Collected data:
§

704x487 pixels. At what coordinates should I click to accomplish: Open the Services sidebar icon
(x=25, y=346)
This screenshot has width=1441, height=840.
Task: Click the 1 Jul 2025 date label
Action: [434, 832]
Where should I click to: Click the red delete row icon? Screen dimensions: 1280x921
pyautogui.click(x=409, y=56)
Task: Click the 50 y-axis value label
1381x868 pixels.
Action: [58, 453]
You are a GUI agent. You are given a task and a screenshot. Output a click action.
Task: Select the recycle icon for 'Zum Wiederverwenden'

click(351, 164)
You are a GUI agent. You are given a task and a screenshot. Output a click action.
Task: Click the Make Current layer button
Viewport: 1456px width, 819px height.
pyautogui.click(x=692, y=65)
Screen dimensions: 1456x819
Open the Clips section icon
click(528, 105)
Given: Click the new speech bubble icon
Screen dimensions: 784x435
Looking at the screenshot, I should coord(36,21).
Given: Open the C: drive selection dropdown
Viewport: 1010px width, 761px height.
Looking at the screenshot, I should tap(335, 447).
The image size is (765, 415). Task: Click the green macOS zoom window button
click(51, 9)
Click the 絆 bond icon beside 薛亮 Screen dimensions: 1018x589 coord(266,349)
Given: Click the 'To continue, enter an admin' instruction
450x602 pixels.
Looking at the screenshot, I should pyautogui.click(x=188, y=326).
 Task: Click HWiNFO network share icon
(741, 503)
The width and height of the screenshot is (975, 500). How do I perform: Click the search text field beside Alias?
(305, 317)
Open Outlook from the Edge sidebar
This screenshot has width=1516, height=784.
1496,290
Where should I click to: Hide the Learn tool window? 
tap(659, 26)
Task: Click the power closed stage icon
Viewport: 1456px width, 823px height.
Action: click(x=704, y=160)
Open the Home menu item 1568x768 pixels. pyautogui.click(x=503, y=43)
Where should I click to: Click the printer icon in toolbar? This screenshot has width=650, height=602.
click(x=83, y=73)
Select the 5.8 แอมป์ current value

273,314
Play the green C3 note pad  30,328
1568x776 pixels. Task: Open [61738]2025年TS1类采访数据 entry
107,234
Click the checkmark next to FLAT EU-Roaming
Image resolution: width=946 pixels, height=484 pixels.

§

*Task requirements*
Rewrite the entire listing above, putting "Screen size" wherever "Screen dimensions" appears and leaving everything else unchanged.

*Exercise output*
704x487 pixels. At what coordinates should I click to accomplish: Open the Services sidebar icon
(x=25, y=346)
This screenshot has width=1441, height=840.
Task: Click the 1 Jul 2025 date label
Action: [434, 832]
Where should I click to: Click the red delete row icon? Screen size: 1280x921
pyautogui.click(x=409, y=56)
Task: Click the 50 y-axis value label
1381x868 pixels.
Action: [58, 453]
You are a GUI agent. You are given a task and a screenshot. Output a click action.
Task: Select the recycle icon for 'Zum Wiederverwenden'

click(351, 164)
You are a GUI agent. You are given a task and a screenshot. Output a click action.
Task: Click the Make Current layer button
Viewport: 1456px width, 819px height.
pyautogui.click(x=692, y=65)
Screen size: 1456x819
Open the Clips section icon
click(528, 105)
Given: Click the new speech bubble icon
Screen size: 784x435
Looking at the screenshot, I should coord(36,21).
Given: Open the C: drive selection dropdown
Viewport: 1010px width, 761px height.
Looking at the screenshot, I should tap(335, 447).
The image size is (765, 415). Task: Click the green macOS zoom window button
click(51, 9)
Click the 絆 bond icon beside 薛亮 Screen size: 1018x589 coord(266,349)
Given: Click the 'To continue, enter an admin' instruction
450x602 pixels.
Looking at the screenshot, I should pyautogui.click(x=188, y=326).
 Task: Click HWiNFO network share icon
(741, 503)
The width and height of the screenshot is (975, 500). How do I perform: Click the search text field beside Alias?
(305, 317)
Open Outlook from the Edge sidebar
This screenshot has width=1516, height=784.
1496,290
Where should I click to: Hide the Learn tool window? 
tap(659, 26)
Task: Click the power closed stage icon
Viewport: 1456px width, 823px height.
Action: click(x=704, y=160)
Open the Home menu item 1568x768 pixels. pyautogui.click(x=503, y=43)
Where should I click to: Click the printer icon in toolbar? This screenshot has width=650, height=602.
click(x=83, y=73)
Select the 5.8 แอมป์ current value

273,314
Play the green C3 note pad  30,328
1568x776 pixels. Task: Open [61738]2025年TS1类采访数据 entry
107,234
Click the checkmark next to FLAT EU-Roaming
Image resolution: width=946 pixels, height=484 pixels.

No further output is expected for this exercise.